## WHAT THE TASK REQUIRES
Return all of the material that follows, keeping each line exactly as it is.
#### GIVEN INFORMATION ####
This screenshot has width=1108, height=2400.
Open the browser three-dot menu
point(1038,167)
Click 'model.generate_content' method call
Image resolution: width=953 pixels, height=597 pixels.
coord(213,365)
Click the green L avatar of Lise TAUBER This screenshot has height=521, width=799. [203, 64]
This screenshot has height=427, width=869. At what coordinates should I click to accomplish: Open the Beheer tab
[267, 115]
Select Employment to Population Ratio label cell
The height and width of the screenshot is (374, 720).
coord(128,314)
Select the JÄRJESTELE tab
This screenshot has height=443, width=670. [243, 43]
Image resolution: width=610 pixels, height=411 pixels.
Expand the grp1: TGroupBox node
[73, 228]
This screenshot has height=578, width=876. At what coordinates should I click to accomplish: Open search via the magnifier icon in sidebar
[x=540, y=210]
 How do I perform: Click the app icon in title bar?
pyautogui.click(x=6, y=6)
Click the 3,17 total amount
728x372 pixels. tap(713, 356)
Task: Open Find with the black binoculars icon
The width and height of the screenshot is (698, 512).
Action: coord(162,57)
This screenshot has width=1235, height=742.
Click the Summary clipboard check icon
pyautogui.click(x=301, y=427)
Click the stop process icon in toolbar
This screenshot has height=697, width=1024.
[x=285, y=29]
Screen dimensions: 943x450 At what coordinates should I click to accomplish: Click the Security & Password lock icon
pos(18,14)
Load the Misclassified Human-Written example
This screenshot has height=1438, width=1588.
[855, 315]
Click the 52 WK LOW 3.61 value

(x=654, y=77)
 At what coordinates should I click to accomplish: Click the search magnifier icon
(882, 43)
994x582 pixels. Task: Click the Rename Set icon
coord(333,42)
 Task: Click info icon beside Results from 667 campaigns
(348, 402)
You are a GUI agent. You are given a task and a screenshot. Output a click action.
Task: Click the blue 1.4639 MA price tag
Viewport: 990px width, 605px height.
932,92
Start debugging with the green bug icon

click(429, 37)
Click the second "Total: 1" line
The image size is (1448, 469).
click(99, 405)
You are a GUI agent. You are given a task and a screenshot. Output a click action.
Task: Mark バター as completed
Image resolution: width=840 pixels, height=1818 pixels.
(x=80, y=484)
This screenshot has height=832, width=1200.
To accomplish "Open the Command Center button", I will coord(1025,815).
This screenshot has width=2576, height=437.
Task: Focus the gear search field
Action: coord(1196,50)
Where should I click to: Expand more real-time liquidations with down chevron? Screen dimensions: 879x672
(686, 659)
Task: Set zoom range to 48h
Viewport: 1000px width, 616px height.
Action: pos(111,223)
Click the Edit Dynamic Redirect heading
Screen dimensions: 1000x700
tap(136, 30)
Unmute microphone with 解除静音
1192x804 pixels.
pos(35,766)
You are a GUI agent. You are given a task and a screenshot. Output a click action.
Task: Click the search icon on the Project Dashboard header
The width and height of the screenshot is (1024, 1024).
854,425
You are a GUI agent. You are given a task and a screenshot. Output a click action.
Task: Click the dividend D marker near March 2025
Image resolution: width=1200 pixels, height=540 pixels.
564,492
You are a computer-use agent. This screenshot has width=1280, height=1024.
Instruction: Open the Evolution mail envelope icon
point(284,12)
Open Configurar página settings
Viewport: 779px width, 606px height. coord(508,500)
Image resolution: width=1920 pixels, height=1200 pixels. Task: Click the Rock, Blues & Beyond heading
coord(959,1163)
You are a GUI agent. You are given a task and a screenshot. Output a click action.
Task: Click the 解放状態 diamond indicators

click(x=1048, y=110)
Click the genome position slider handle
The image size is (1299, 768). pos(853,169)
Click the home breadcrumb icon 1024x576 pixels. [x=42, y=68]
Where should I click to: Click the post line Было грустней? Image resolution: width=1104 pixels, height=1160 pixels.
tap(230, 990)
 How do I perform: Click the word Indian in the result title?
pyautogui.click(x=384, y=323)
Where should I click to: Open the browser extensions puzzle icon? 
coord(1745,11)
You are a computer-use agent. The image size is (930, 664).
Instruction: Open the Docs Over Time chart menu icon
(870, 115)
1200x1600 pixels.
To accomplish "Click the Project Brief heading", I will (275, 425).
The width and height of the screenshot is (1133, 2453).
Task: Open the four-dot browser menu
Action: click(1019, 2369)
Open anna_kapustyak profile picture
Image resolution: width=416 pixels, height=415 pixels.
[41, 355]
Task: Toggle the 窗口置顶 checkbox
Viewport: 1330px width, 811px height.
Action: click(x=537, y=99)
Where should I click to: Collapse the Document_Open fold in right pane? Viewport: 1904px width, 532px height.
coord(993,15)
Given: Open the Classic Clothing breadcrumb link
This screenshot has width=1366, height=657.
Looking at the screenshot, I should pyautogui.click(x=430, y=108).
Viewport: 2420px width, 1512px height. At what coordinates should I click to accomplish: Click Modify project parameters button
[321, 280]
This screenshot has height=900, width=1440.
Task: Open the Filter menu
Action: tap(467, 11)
####
## OUTPUT OF THE TASK
This screenshot has width=1108, height=2400.
Open the browser three-dot menu
point(1038,167)
Click 'model.generate_content' method call
Image resolution: width=953 pixels, height=597 pixels.
coord(213,365)
Click the green L avatar of Lise TAUBER This screenshot has height=521, width=799. [203, 64]
This screenshot has height=427, width=869. At what coordinates should I click to accomplish: Open the Beheer tab
[267, 115]
Select Employment to Population Ratio label cell
The height and width of the screenshot is (374, 720).
coord(128,314)
Select the JÄRJESTELE tab
This screenshot has height=443, width=670. [243, 43]
Image resolution: width=610 pixels, height=411 pixels.
Expand the grp1: TGroupBox node
[73, 228]
This screenshot has height=578, width=876. At what coordinates should I click to accomplish: Open search via the magnifier icon in sidebar
[x=540, y=210]
 How do I perform: Click the app icon in title bar?
pyautogui.click(x=6, y=6)
Click the 3,17 total amount
728x372 pixels. tap(713, 356)
Task: Open Find with the black binoculars icon
The width and height of the screenshot is (698, 512).
Action: coord(162,57)
This screenshot has width=1235, height=742.
Click the Summary clipboard check icon
pyautogui.click(x=301, y=427)
Click the stop process icon in toolbar
This screenshot has height=697, width=1024.
[x=285, y=29]
Screen dimensions: 943x450 At what coordinates should I click to accomplish: Click the Security & Password lock icon
pos(18,14)
Load the Misclassified Human-Written example
This screenshot has height=1438, width=1588.
[855, 315]
Click the 52 WK LOW 3.61 value

(x=654, y=77)
 At what coordinates should I click to accomplish: Click the search magnifier icon
(882, 43)
994x582 pixels. Task: Click the Rename Set icon
coord(333,42)
 Task: Click info icon beside Results from 667 campaigns
(348, 402)
You are a GUI agent. You are given a task and a screenshot. Output a click action.
Task: Click the blue 1.4639 MA price tag
Viewport: 990px width, 605px height.
932,92
Start debugging with the green bug icon

click(429, 37)
Click the second "Total: 1" line
The image size is (1448, 469).
click(99, 405)
You are a GUI agent. You are given a task and a screenshot. Output a click action.
Task: Mark バター as completed
Image resolution: width=840 pixels, height=1818 pixels.
(x=80, y=484)
This screenshot has height=832, width=1200.
To accomplish "Open the Command Center button", I will coord(1025,815).
This screenshot has width=2576, height=437.
Task: Focus the gear search field
Action: coord(1196,50)
Where should I click to: Expand more real-time liquidations with down chevron? Screen dimensions: 879x672
(686, 659)
Task: Set zoom range to 48h
Viewport: 1000px width, 616px height.
Action: pos(111,223)
Click the Edit Dynamic Redirect heading
Screen dimensions: 1000x700
tap(136, 30)
Unmute microphone with 解除静音
1192x804 pixels.
pos(35,766)
You are a GUI agent. You are given a task and a screenshot. Output a click action.
Task: Click the search icon on the Project Dashboard header
The width and height of the screenshot is (1024, 1024).
854,425
You are a GUI agent. You are given a task and a screenshot. Output a click action.
Task: Click the dividend D marker near March 2025
Image resolution: width=1200 pixels, height=540 pixels.
564,492
You are a computer-use agent. This screenshot has width=1280, height=1024.
Instruction: Open the Evolution mail envelope icon
point(284,12)
Open Configurar página settings
Viewport: 779px width, 606px height. coord(508,500)
Image resolution: width=1920 pixels, height=1200 pixels. Task: Click the Rock, Blues & Beyond heading
coord(959,1163)
You are a GUI agent. You are given a task and a screenshot. Output a click action.
Task: Click the 解放状態 diamond indicators

click(x=1048, y=110)
Click the genome position slider handle
The image size is (1299, 768). pos(853,169)
Click the home breadcrumb icon 1024x576 pixels. [x=42, y=68]
Where should I click to: Click the post line Было грустней? Image resolution: width=1104 pixels, height=1160 pixels.
tap(230, 990)
 How do I perform: Click the word Indian in the result title?
pyautogui.click(x=384, y=323)
Where should I click to: Open the browser extensions puzzle icon? 
coord(1745,11)
You are a computer-use agent. The image size is (930, 664).
Instruction: Open the Docs Over Time chart menu icon
(870, 115)
1200x1600 pixels.
To accomplish "Click the Project Brief heading", I will (275, 425).
The width and height of the screenshot is (1133, 2453).
Task: Open the four-dot browser menu
Action: click(1019, 2369)
Open anna_kapustyak profile picture
Image resolution: width=416 pixels, height=415 pixels.
[41, 355]
Task: Toggle the 窗口置顶 checkbox
Viewport: 1330px width, 811px height.
Action: click(x=537, y=99)
Where should I click to: Collapse the Document_Open fold in right pane? Viewport: 1904px width, 532px height.
coord(993,15)
Given: Open the Classic Clothing breadcrumb link
This screenshot has width=1366, height=657.
Looking at the screenshot, I should pyautogui.click(x=430, y=108).
Viewport: 2420px width, 1512px height. At what coordinates should I click to accomplish: Click Modify project parameters button
[321, 280]
This screenshot has height=900, width=1440.
Task: Open the Filter menu
Action: tap(467, 11)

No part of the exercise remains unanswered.